The complete listing should be restated exactly.
########################################
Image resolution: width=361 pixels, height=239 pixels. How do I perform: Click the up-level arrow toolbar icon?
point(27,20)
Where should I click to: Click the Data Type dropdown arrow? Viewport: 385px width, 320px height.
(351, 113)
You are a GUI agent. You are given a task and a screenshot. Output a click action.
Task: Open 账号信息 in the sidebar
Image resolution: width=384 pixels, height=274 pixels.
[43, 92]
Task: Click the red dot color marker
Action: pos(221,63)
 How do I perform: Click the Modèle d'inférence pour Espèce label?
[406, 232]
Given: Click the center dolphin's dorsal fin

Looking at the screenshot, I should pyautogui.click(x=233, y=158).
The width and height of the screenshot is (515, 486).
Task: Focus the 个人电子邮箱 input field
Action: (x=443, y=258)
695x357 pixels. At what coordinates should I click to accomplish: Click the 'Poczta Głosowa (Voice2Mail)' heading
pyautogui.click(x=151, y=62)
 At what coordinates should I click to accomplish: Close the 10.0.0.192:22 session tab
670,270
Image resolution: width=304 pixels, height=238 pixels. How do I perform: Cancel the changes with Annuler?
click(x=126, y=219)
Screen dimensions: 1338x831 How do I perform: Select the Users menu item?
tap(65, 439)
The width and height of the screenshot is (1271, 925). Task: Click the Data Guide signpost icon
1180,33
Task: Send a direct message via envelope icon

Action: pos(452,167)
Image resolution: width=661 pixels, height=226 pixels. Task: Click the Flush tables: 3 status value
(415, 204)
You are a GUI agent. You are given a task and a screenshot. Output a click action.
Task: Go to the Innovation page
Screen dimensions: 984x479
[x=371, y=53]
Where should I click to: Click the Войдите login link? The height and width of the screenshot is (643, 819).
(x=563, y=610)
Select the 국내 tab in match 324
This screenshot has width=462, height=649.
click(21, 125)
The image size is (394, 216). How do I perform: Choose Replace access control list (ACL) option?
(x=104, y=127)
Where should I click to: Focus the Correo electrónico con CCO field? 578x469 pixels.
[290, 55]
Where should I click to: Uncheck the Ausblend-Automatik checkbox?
########################################
§ THE ANSWER:
Image resolution: width=361 pixels, height=239 pixels. How do I perform: Click the up-level arrow toolbar icon?
point(27,20)
Where should I click to: Click the Data Type dropdown arrow? Viewport: 385px width, 320px height.
(351, 113)
You are a GUI agent. You are given a task and a screenshot. Output a click action.
Task: Open 账号信息 in the sidebar
Image resolution: width=384 pixels, height=274 pixels.
[43, 92]
Task: Click the red dot color marker
Action: pos(221,63)
 How do I perform: Click the Modèle d'inférence pour Espèce label?
[406, 232]
Given: Click the center dolphin's dorsal fin

Looking at the screenshot, I should pyautogui.click(x=233, y=158).
The width and height of the screenshot is (515, 486).
Task: Focus the 个人电子邮箱 input field
Action: (x=443, y=258)
695x357 pixels. At what coordinates should I click to accomplish: Click the 'Poczta Głosowa (Voice2Mail)' heading
pyautogui.click(x=151, y=62)
 At what coordinates should I click to accomplish: Close the 10.0.0.192:22 session tab
670,270
Image resolution: width=304 pixels, height=238 pixels. How do I perform: Cancel the changes with Annuler?
click(x=126, y=219)
Screen dimensions: 1338x831 How do I perform: Select the Users menu item?
tap(65, 439)
The width and height of the screenshot is (1271, 925). Task: Click the Data Guide signpost icon
1180,33
Task: Send a direct message via envelope icon

Action: pos(452,167)
Image resolution: width=661 pixels, height=226 pixels. Task: Click the Flush tables: 3 status value
(415, 204)
You are a GUI agent. You are given a task and a screenshot. Output a click action.
Task: Go to the Innovation page
Screen dimensions: 984x479
[x=371, y=53]
Where should I click to: Click the Войдите login link? The height and width of the screenshot is (643, 819).
(x=563, y=610)
Select the 국내 tab in match 324
This screenshot has width=462, height=649.
click(21, 125)
The image size is (394, 216). How do I perform: Choose Replace access control list (ACL) option?
(x=104, y=127)
Where should I click to: Focus the Correo electrónico con CCO field? 578x469 pixels.
[290, 55]
Where should I click to: Uncheck the Ausblend-Automatik checkbox?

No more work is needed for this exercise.